A 16-year-old girl was expelled and charged with possession and discharge of a weapon for bringing the kind of science project in to school that used to be done routinely. This happened in Florida, where you may be able to shoot to kill anyone on the street you find suspicious, but a water bottle experiment that shows expansion to bursting is considered enough of a deadly weapon that this young woman's life may be in tatters.
A good student, a good kid, never been in trouble -- that's what teachers, principal and parents say about her. But it appears that in schools in Florida, it is the resource officer that decides the fate of a student who's gotten into trouble.
When we caved to wacko Wayne LaPierre's pressured sales pitch on having an officer in every school, there are some aspects of the situation in the real world that our lawmakers just didn't think through.
What, exactly, are the duties of this armed officer going to be? Given that there are not problems with weapons in most of the schools in the country, we are appointing a full-time police officer to patrol a small unusually well protected area full-time. Have I mentioned that they would be armed? In middle and high schools, the potential for abuse of that power is extraordinary. Kids acting suspicious? Walk through a middle school and see how many kids look suspicious to you. Especially if it's your job to route out suspicious looking kids.

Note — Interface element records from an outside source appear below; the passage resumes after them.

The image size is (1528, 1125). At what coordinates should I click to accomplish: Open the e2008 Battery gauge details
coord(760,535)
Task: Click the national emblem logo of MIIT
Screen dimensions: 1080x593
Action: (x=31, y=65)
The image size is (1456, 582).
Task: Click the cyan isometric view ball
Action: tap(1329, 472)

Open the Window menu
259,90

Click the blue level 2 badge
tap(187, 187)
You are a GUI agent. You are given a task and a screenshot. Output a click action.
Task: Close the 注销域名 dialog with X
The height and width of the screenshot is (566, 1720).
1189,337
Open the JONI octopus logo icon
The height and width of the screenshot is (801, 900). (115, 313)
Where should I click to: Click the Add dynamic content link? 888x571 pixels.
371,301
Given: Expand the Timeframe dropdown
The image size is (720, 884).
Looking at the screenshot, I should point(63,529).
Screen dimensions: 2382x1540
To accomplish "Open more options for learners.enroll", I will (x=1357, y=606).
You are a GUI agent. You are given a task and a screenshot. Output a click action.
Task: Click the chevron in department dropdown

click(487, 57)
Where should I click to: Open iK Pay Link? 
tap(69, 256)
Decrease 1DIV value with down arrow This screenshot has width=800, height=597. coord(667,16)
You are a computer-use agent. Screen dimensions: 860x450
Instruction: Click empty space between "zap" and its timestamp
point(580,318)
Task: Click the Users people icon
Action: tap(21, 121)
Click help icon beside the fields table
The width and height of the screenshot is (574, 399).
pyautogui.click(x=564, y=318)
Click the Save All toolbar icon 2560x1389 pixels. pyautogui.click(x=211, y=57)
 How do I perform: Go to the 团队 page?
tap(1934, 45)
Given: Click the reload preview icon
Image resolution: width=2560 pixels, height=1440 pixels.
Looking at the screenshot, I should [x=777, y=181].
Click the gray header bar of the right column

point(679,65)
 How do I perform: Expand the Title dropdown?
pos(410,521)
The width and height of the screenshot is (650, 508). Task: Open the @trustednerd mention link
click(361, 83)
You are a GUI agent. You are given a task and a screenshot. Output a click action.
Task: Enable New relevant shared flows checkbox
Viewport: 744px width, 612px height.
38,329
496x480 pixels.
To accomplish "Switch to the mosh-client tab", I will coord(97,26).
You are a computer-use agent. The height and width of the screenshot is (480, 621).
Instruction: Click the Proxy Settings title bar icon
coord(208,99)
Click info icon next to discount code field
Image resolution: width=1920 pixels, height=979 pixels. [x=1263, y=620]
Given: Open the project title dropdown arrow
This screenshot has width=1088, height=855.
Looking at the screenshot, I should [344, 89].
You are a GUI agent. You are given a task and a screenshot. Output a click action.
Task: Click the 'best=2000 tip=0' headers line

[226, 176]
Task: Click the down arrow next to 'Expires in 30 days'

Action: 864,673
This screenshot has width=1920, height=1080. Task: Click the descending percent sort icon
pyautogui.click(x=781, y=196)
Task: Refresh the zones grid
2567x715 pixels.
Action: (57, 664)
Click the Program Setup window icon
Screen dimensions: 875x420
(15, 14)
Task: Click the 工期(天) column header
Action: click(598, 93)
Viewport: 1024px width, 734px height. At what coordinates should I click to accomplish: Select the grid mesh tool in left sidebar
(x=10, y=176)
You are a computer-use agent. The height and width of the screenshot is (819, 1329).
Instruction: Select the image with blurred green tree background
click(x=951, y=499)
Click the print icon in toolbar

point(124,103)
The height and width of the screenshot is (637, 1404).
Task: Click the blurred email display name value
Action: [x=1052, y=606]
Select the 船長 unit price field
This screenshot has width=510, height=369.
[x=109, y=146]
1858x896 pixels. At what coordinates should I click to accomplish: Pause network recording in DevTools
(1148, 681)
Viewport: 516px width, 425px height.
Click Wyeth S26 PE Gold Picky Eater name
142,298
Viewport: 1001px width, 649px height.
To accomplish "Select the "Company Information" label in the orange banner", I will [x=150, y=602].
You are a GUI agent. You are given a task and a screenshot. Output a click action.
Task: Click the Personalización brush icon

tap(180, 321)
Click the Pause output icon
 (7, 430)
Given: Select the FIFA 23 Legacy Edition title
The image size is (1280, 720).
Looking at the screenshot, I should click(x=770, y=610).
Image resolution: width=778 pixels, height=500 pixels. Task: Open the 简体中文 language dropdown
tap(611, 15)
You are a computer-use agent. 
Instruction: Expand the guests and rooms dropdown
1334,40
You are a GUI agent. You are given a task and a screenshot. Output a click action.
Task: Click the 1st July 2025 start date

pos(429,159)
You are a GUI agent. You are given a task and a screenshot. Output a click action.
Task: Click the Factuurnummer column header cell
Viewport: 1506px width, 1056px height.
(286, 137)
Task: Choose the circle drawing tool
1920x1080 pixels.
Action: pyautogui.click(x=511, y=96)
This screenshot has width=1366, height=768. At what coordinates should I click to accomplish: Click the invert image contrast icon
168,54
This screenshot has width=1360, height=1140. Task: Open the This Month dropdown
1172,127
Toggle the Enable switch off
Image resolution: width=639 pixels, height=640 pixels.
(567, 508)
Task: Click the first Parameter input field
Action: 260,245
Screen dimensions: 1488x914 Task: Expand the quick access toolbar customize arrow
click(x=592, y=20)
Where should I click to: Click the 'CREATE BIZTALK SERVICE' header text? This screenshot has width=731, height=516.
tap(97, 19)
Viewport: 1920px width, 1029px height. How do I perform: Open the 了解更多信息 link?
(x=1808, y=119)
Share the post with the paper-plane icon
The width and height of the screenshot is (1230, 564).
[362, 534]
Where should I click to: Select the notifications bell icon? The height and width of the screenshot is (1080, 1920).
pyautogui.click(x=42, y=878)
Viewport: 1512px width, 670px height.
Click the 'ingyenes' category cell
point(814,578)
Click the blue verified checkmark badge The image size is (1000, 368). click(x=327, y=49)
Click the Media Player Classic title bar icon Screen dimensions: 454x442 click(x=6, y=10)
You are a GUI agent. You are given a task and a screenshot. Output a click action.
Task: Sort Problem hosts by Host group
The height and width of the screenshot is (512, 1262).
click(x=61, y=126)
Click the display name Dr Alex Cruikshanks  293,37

And what about the wise guys? Tell me you don't believe that kids will make cracks about guns and weapons, maybe just to see what will happen, maybe even for the purpose of getting suspended for a few days.
Then there are the kids that are fearful to begin with. This is not like having an officer on the street, which I think can be imposing enough depending on the locale. A cop patrolling the hall in a usually chaotic environment is not going to lend to a feeling of security.
If I were a good cop given this job, I might feel frustrated or guilty that, for the most part, I am wasting my time. I might start to look a little more closely at the behavior of those who are louder, or travel in larger groups, or perhaps just seem to be hiding something. I'll search some of those kids, and maybe even find drugs at some point. Or maybe not. I'll be keeping my eyes open for kids that are "breaking the rules," whether that means running through the corridor, being late to class, or letting loose with an obscenity.
And maybe, if a science project goes awry, I will assume it must be a terrorist attack, because it is my job to protect this school from an attack. And seen in that light, that is what it will become.
By putting police officers in schools, we have taken the control out of the hands of those whose life work has been educating, and guiding, our children, and put that control into the hands of law enforcement, whose job it is to enforce laws.
Isn't it odd that those same legislators who are most paranoid about the government taking away our freedom are so willing to take it away from our children?